Exercise brief: Line count for the string "computer": state how many lines in the records below hold it, giving only the number.

Exercise data:
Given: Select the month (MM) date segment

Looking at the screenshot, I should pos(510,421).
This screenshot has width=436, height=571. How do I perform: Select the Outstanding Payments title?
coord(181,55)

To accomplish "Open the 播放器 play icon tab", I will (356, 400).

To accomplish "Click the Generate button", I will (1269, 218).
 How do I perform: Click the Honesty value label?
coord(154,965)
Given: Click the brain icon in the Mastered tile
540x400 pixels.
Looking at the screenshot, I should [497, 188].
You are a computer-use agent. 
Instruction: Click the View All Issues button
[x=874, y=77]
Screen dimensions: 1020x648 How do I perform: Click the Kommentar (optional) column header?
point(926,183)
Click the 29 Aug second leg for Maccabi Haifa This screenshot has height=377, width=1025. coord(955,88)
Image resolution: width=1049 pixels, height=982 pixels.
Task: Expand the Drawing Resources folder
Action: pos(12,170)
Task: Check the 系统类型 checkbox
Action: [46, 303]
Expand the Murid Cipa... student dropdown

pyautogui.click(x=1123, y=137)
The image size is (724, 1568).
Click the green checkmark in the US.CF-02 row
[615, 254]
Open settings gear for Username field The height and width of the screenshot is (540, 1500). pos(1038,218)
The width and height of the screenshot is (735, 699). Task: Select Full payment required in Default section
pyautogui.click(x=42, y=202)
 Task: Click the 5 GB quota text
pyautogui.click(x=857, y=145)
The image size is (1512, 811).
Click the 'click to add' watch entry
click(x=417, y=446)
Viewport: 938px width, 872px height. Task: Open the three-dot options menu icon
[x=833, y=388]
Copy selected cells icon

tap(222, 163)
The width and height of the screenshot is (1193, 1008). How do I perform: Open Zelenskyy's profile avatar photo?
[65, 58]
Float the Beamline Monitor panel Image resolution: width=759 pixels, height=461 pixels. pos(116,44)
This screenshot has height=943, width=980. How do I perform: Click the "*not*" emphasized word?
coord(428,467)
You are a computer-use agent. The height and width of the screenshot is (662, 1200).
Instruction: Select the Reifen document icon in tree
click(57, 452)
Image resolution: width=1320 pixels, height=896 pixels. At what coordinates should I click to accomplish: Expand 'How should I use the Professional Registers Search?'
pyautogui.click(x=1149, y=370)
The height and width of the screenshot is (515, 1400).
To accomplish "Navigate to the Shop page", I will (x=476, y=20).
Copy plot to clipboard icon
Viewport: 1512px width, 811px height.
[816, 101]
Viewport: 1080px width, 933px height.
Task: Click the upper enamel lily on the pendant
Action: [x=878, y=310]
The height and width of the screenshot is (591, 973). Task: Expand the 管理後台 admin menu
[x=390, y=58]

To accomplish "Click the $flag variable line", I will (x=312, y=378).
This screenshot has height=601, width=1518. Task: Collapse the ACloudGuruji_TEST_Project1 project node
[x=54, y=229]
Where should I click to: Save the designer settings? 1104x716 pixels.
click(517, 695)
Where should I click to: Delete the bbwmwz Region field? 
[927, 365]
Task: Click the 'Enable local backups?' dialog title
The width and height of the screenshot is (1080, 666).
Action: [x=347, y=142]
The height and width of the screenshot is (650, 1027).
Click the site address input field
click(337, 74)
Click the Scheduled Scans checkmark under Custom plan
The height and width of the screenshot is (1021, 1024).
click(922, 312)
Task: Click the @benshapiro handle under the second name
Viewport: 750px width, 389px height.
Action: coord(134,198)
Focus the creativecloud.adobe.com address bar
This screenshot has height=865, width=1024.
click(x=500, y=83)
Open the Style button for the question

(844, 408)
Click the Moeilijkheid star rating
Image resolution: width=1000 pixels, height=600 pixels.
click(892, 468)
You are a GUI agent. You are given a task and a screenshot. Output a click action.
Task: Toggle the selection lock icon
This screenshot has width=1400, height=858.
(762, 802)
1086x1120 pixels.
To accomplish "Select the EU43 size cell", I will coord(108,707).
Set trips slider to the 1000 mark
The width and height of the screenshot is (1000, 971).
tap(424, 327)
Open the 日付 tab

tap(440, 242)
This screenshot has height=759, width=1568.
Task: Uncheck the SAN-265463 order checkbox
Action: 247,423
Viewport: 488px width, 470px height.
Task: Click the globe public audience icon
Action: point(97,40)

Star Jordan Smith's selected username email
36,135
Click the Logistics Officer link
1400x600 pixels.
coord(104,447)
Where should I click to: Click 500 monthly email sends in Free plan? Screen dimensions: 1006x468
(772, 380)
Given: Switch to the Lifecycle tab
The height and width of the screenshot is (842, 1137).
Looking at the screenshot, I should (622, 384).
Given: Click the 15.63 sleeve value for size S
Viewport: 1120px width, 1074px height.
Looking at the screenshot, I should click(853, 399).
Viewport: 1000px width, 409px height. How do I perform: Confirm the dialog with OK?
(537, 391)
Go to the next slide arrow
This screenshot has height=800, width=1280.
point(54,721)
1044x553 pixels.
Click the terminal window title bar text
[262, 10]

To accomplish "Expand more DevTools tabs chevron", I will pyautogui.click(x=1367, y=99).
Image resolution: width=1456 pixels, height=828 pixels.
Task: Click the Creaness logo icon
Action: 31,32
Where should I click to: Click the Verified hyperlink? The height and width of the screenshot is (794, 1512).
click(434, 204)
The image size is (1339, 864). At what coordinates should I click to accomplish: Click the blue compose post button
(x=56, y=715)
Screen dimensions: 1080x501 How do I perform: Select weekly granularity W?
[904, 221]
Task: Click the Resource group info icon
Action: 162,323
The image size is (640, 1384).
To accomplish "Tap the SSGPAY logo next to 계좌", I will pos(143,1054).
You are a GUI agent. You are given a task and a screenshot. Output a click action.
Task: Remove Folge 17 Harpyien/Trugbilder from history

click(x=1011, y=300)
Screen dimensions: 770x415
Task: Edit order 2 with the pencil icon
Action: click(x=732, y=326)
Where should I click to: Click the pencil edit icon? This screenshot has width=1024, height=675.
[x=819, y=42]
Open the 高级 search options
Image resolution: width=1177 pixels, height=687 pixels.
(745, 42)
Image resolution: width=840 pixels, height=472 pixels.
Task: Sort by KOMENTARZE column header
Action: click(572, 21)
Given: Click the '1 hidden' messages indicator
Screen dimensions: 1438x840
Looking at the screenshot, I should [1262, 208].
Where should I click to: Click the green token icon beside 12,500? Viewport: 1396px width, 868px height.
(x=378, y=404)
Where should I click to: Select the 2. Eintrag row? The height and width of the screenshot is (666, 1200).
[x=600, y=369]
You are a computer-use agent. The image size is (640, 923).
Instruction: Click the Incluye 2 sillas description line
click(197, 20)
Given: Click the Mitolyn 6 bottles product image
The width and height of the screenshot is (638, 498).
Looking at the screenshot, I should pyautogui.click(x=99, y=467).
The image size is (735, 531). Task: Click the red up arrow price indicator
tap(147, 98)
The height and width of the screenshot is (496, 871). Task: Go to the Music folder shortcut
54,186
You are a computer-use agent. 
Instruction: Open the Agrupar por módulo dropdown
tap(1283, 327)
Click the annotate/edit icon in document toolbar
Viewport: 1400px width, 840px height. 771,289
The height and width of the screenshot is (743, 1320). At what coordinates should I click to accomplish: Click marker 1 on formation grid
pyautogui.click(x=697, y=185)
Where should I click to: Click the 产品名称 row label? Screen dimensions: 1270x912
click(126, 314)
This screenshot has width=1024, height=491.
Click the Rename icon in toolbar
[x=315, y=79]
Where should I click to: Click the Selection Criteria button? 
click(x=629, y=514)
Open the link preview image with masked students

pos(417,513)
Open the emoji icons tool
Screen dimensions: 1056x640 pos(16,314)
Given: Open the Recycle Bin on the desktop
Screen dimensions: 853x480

Task result: 4